私は三高時代のアルバムを今でも大切にしているが、その中に珍しい写真がある。昭和二年二月十三日(日曜日)に京都の室町教会で日高善一牧師を中心に撮ったものである。当時京大三高基督教義研究会というのがあって、私はたしか井上君の紹介で参加したのであった。(略)読書会ではトマスアケンピスの著と伝えられる「キリストに倣いて」をエブリマンズ・ライブラリーの英語で読んだことをおぼえているし、今も三三一番として残っている「主にのみ十字架を負わせまつり」という讃美歌をともに歌ったことが思い出される。
当然のことであるが、日高牧師は私にも洗礼を受けて教会に属すべきことを折にふれて話されたが、私にはその意義がつかめないままに、ついつい足が遠くなり、出席しなくなってしまった。(略)
私の手許の写真には若い日に井上君と私のほかに京大生二人、三高生四人がいる。その中で私が今でも名前を知っている三高生は難波浩、浜田金太郎の両君であるが、この人たちのキリスト教も今はどうだろうかと、写真を見て思うのである。

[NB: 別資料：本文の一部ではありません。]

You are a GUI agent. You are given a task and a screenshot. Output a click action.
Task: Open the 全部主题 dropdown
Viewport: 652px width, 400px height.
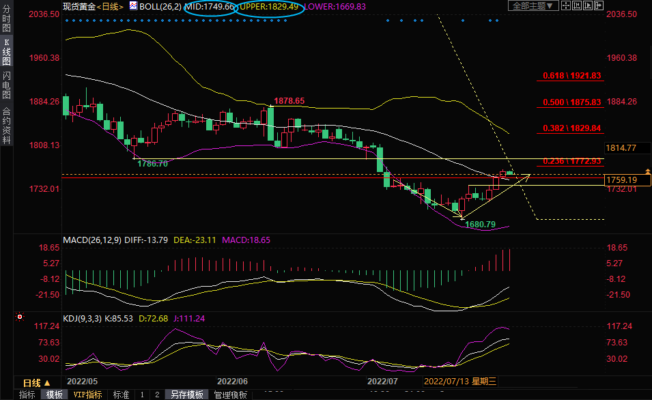pyautogui.click(x=535, y=6)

井上と藤林は昭和3年3月三高文科甲類卒、浜田は同月文科乙類卒、難波は2年3月文科丙類卒後京大文学部へ。10人ほどの小規模な研究会だったようで、京大三高基督教義研究会だけの先行研究は無さそうである。あったとしても、『新約聖書全巻註解』で知られる日高や戦後最高裁裁判所長官となる藤林に関する人物研究の中で言及されているだけであろうか。
(参考)「昭和17年8月シンガポールで交錯したジャワ派遣の大木惇夫と日米交換船の鶴見和子・俊輔 - 神保町系オタオタ日記
追記:『京都府百年の年表』6宗教編(京都府、昭和45年3月)によると、大正15年1月19日京大・三高の基督教者有志が、三高帝大基督教研究会を設立、室町教会牧師の日高善一を招いて連続基督教研究講座を開く(『中外日報』1月9日)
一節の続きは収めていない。